━━ SUPPLIED ENTRIES

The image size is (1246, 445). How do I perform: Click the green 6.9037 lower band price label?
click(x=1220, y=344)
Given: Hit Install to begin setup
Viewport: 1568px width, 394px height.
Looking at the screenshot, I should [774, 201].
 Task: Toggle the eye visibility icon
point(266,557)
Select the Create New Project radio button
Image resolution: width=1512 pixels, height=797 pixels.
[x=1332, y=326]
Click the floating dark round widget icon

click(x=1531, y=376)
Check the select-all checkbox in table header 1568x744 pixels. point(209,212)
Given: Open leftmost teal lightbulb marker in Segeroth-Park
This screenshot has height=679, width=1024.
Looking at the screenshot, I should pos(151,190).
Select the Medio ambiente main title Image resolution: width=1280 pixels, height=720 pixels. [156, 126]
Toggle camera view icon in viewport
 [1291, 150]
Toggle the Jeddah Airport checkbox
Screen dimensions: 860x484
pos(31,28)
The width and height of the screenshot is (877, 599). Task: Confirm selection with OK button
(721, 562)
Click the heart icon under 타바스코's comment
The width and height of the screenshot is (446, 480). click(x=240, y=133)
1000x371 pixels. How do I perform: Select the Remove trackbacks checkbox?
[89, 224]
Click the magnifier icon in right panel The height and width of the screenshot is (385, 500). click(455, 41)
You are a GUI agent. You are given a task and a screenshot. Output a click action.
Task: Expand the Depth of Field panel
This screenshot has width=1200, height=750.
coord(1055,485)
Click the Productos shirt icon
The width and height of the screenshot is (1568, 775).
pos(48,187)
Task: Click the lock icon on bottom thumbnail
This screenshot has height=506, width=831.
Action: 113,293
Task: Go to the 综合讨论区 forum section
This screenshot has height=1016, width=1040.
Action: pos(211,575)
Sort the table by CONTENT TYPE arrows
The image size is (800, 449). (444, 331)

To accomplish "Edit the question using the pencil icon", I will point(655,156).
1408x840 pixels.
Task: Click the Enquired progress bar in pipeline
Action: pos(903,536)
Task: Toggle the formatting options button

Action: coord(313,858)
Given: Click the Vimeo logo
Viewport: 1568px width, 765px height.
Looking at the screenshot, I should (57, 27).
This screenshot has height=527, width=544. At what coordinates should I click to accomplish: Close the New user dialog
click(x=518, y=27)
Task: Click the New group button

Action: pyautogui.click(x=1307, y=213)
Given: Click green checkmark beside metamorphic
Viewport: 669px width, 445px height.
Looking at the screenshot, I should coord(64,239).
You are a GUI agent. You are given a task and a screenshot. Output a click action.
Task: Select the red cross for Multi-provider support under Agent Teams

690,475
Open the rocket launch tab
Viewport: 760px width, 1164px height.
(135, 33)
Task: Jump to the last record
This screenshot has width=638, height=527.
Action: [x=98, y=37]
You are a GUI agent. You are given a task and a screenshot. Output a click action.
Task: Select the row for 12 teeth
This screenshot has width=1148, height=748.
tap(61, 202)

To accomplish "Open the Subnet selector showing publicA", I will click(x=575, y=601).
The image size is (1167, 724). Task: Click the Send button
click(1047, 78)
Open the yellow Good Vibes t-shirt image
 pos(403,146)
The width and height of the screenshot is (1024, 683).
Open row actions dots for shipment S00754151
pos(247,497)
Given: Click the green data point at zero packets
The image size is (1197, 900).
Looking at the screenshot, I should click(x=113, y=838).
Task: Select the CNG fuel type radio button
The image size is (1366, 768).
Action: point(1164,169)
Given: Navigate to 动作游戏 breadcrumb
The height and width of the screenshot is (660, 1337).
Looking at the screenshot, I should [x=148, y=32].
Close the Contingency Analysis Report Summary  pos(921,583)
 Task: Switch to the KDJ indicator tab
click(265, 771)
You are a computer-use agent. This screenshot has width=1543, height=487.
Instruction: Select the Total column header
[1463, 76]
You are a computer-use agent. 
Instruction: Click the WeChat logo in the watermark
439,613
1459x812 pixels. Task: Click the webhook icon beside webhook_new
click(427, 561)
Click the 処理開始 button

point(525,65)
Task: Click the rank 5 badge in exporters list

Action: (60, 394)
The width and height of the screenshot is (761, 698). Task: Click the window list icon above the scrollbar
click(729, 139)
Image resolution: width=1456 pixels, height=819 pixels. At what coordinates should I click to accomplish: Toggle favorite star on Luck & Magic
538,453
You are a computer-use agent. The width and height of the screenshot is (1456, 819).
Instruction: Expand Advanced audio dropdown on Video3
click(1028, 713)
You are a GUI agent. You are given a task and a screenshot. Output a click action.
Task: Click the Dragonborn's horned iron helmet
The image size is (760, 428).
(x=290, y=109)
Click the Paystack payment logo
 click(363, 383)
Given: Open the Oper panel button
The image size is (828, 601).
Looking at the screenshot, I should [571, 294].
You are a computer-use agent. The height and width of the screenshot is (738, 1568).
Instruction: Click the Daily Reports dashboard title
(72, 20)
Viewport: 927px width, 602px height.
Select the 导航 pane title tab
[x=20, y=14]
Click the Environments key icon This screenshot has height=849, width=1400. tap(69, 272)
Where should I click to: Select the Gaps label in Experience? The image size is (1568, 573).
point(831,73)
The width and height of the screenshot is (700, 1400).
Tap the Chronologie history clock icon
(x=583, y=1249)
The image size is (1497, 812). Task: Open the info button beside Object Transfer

━━━━

*GIVEN INSTRUCTION*
Please list each line of the data above that contains the word "label".

*TASK ANSWER*
The image size is (1246, 445). How do I perform: Click the green 6.9037 lower band price label?
Where should I click to: Select the Gaps label in Experience? The image size is (1568, 573).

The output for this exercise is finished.